--- Dataset rows ---
*****
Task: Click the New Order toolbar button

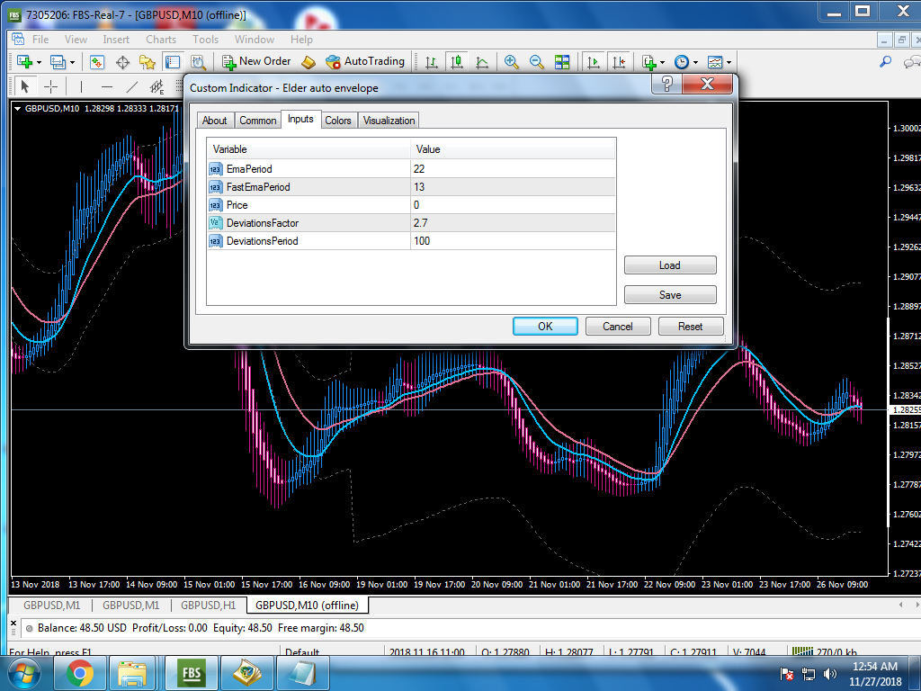Action: pyautogui.click(x=257, y=61)
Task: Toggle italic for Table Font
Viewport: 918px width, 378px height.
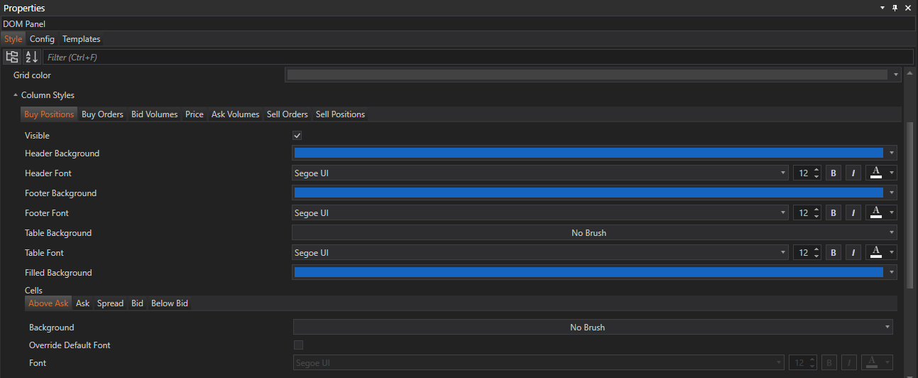Action: click(x=853, y=253)
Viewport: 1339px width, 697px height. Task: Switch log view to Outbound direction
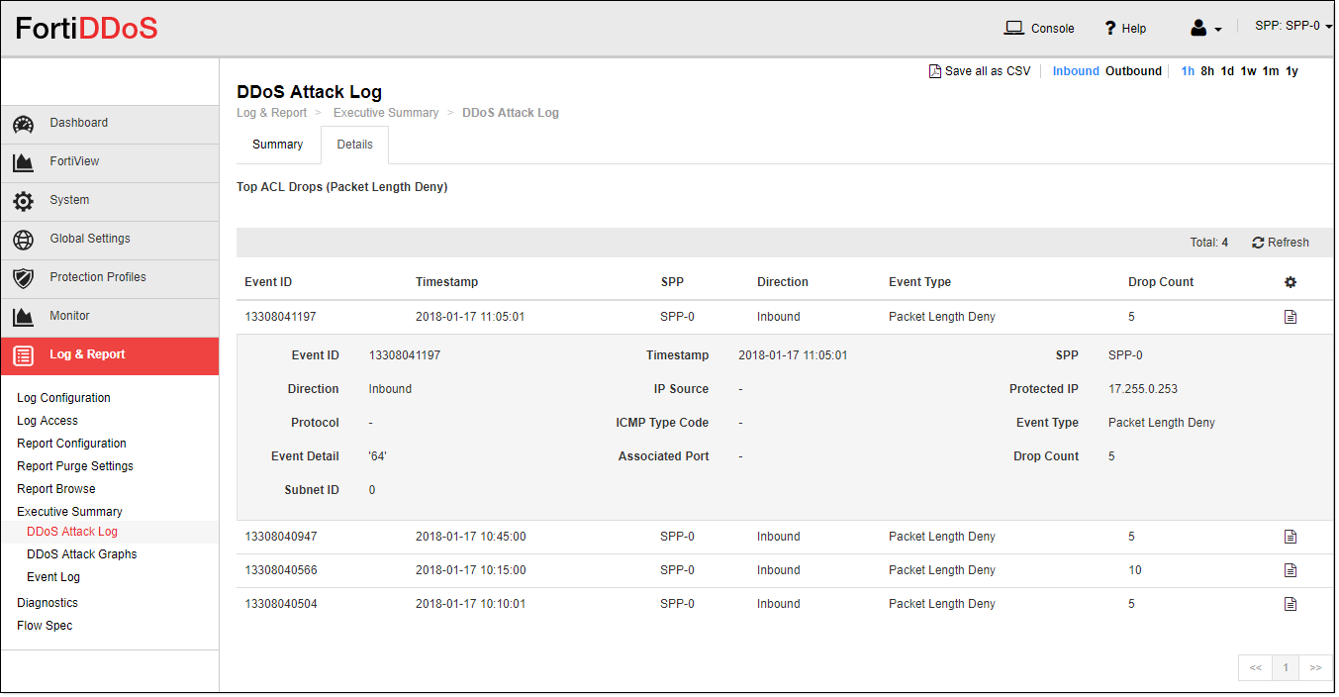pos(1133,70)
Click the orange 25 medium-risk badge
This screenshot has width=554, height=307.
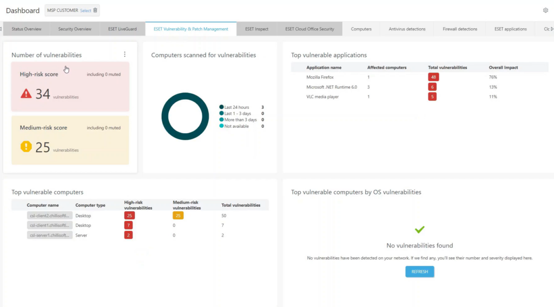click(x=178, y=215)
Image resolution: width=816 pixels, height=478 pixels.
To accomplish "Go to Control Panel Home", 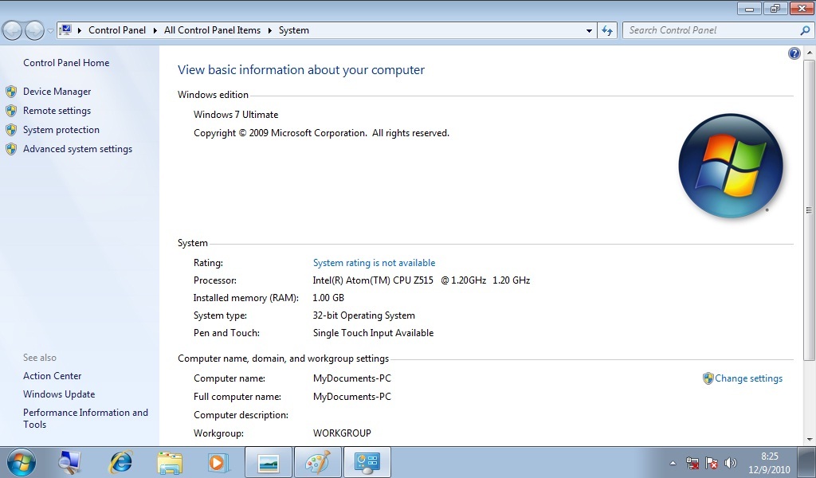I will [x=66, y=63].
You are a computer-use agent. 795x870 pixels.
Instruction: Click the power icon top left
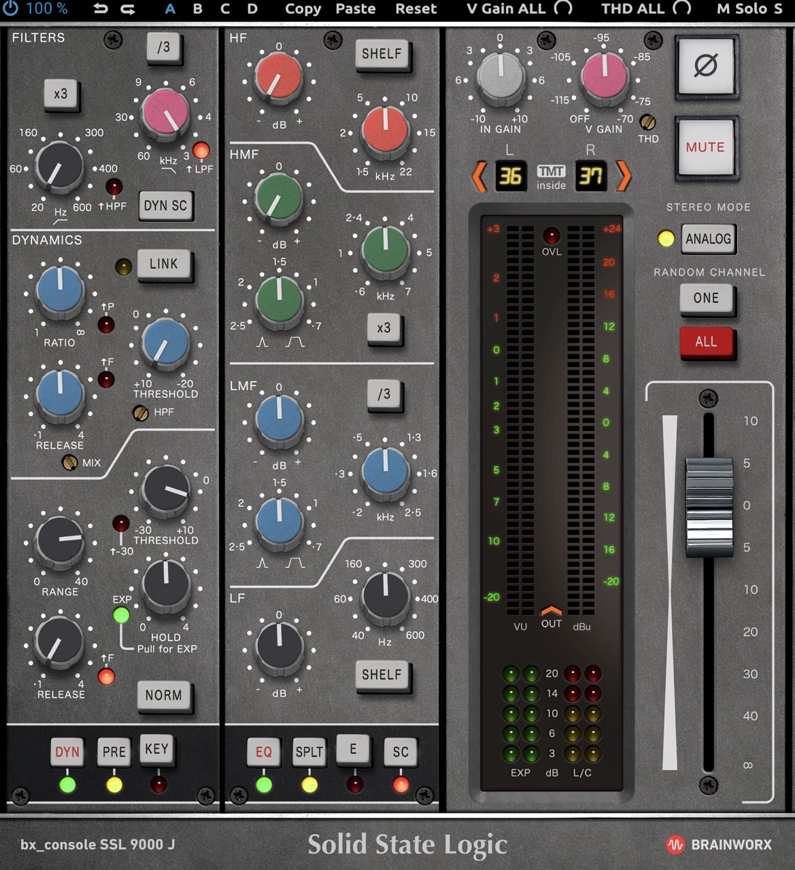(x=10, y=9)
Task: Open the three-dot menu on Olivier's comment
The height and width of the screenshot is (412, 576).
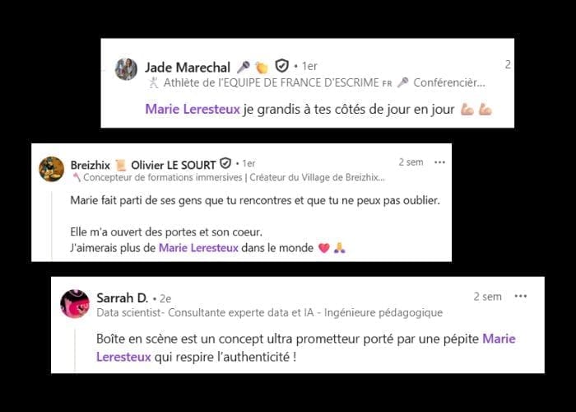Action: point(439,162)
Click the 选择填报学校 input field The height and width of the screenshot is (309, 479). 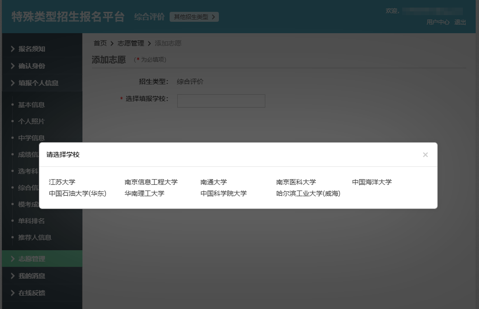[220, 100]

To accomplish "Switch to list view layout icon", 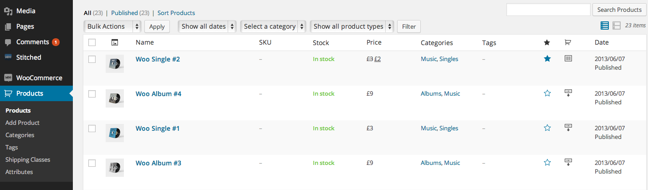I will [605, 26].
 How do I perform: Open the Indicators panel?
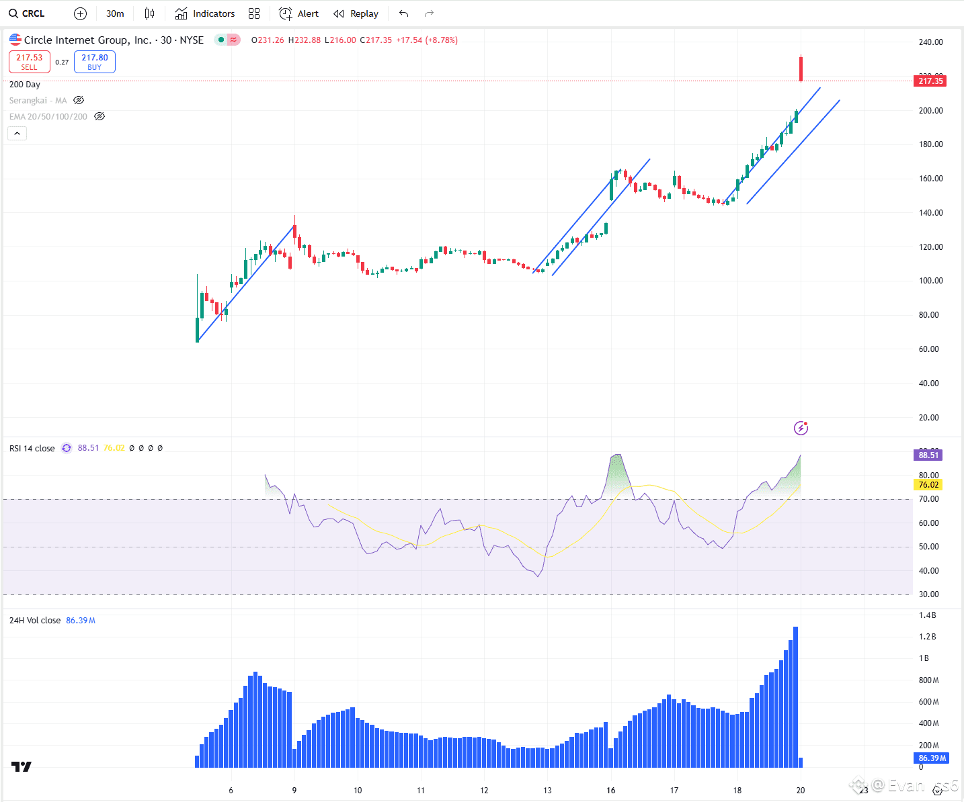[205, 13]
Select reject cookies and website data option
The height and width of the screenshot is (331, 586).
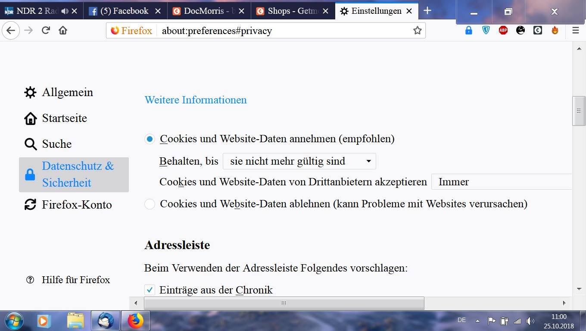pos(150,204)
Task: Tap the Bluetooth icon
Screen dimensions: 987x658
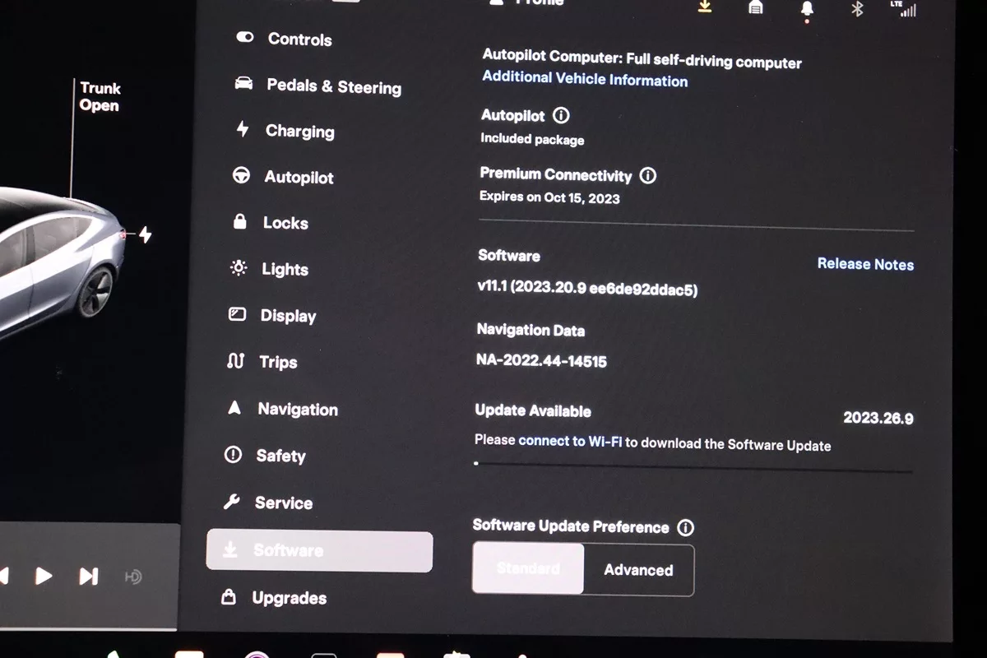Action: (857, 9)
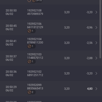
Task: Select round ID 192952108
Action: click(34, 10)
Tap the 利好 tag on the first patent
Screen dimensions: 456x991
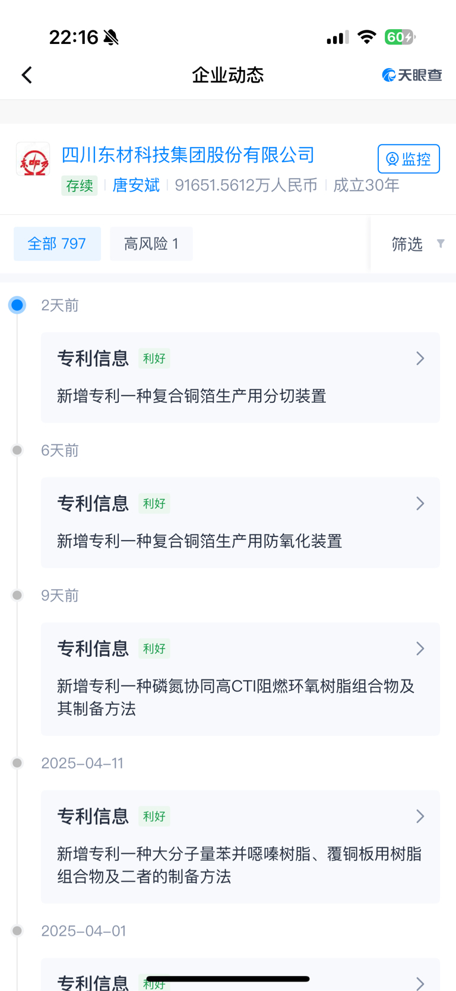point(154,358)

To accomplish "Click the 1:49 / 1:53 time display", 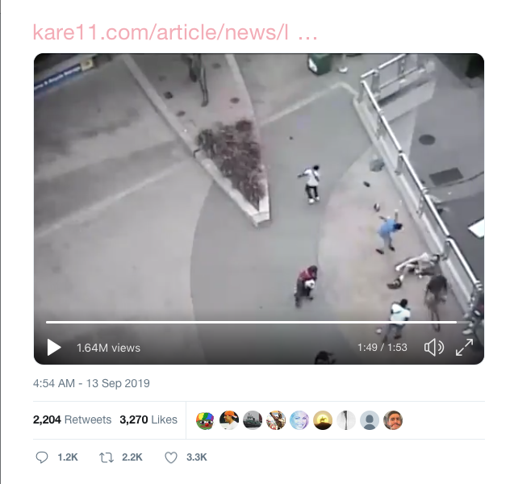I will (x=382, y=348).
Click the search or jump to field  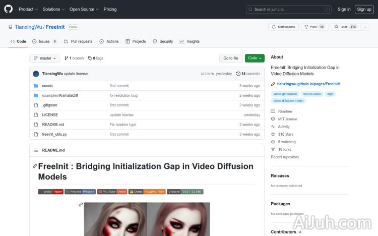289,9
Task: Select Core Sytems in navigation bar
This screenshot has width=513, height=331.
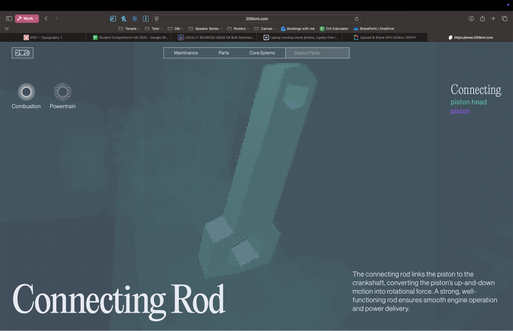Action: pyautogui.click(x=262, y=53)
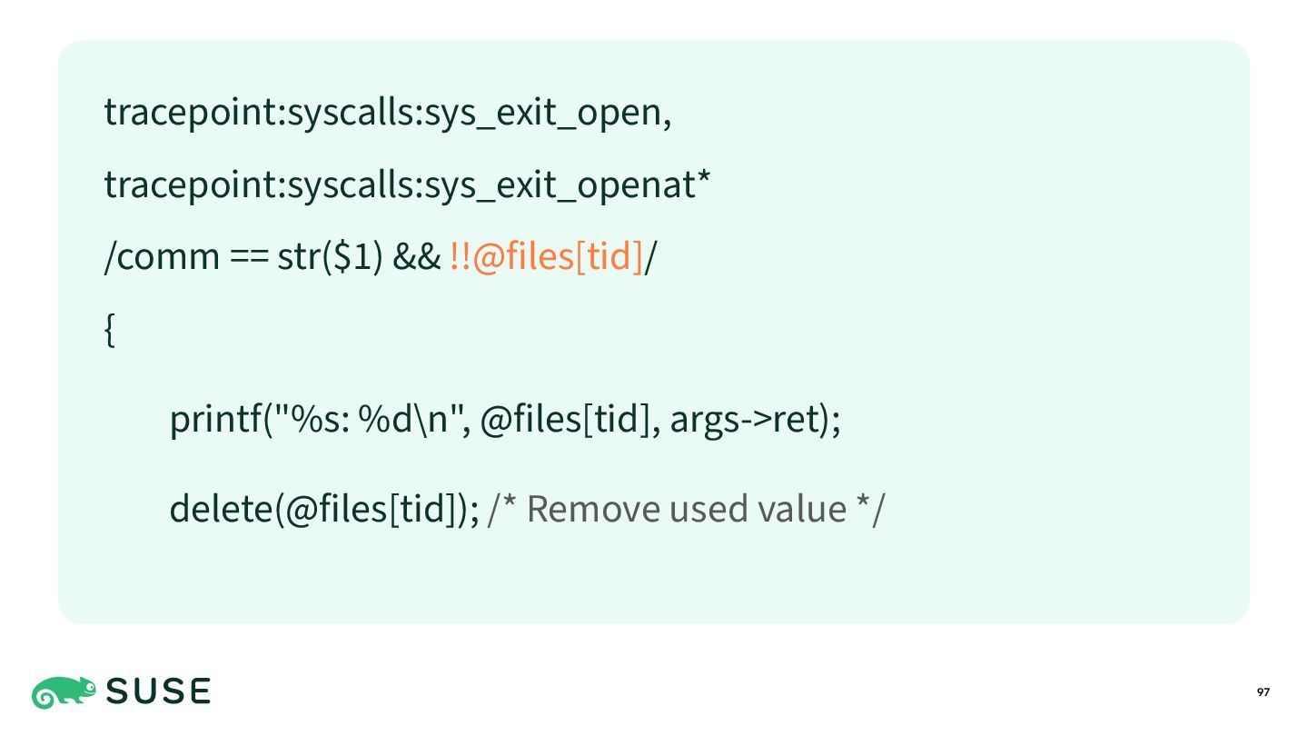This screenshot has width=1308, height=736.
Task: Click the tracepoint:syscalls:sys_exit_openat* line
Action: 407,184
*****
--- TASK TO COMPLETE ---
Extract every line of the data above that contains the string "dimensions", matching case exactly.

--- CORRECT RESULT ---
Screen dimensions: 987x658
Screen dimensions: 456x991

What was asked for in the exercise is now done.